◆ WRITTEN INSTRUCTION ◆
Copy the data below word for word, starting at the line that contains "Where should I click to: Click the" and ending at the line that contains "Screen dimensions: 500x511 pos(71,431)", with both of those lines included.

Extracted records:

#####

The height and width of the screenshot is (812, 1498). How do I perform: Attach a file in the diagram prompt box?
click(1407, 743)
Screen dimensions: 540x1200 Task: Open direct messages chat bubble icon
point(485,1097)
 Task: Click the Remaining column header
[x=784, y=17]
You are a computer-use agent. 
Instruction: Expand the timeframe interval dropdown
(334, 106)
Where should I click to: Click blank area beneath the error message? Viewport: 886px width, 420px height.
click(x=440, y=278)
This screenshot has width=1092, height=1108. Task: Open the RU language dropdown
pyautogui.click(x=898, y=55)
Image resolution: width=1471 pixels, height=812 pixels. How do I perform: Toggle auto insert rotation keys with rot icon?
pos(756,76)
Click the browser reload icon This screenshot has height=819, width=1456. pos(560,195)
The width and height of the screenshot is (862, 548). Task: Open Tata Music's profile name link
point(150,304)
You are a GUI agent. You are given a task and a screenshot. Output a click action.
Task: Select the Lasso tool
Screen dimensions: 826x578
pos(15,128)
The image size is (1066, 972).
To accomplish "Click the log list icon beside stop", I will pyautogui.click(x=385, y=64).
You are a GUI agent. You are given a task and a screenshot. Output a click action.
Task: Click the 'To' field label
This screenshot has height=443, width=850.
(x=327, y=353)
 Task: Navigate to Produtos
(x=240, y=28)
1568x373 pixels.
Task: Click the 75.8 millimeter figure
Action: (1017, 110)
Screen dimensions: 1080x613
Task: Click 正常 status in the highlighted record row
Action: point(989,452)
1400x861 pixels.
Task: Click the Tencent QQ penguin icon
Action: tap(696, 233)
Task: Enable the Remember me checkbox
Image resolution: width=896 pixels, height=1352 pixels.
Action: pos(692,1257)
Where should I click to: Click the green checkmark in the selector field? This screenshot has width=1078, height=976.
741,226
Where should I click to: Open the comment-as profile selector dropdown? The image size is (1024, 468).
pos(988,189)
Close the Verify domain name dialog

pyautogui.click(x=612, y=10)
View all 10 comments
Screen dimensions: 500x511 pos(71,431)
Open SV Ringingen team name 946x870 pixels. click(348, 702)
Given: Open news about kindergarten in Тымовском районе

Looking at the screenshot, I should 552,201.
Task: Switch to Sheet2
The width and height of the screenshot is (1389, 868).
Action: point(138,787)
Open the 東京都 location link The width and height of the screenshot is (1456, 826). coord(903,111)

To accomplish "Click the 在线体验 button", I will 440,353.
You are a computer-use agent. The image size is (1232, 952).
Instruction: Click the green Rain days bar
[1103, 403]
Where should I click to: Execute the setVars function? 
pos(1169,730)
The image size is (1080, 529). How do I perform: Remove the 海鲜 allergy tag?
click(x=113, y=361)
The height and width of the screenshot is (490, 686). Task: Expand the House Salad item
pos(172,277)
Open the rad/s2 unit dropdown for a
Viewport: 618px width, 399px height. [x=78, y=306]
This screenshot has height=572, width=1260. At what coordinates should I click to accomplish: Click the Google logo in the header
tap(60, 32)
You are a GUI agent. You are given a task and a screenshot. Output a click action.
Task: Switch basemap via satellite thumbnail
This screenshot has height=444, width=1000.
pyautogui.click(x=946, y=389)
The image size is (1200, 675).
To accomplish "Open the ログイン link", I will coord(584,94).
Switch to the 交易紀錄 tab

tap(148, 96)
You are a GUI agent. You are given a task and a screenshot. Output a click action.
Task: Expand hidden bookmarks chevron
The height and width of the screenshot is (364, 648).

#####

◆ OUTPUT ◆
Where should I click to: Click the green checkmark in the selector field? This screenshot has width=1078, height=976.
741,226
Where should I click to: Open the comment-as profile selector dropdown? The image size is (1024, 468).
pos(988,189)
Close the Verify domain name dialog

pyautogui.click(x=612, y=10)
View all 10 comments
Screen dimensions: 500x511 pos(71,431)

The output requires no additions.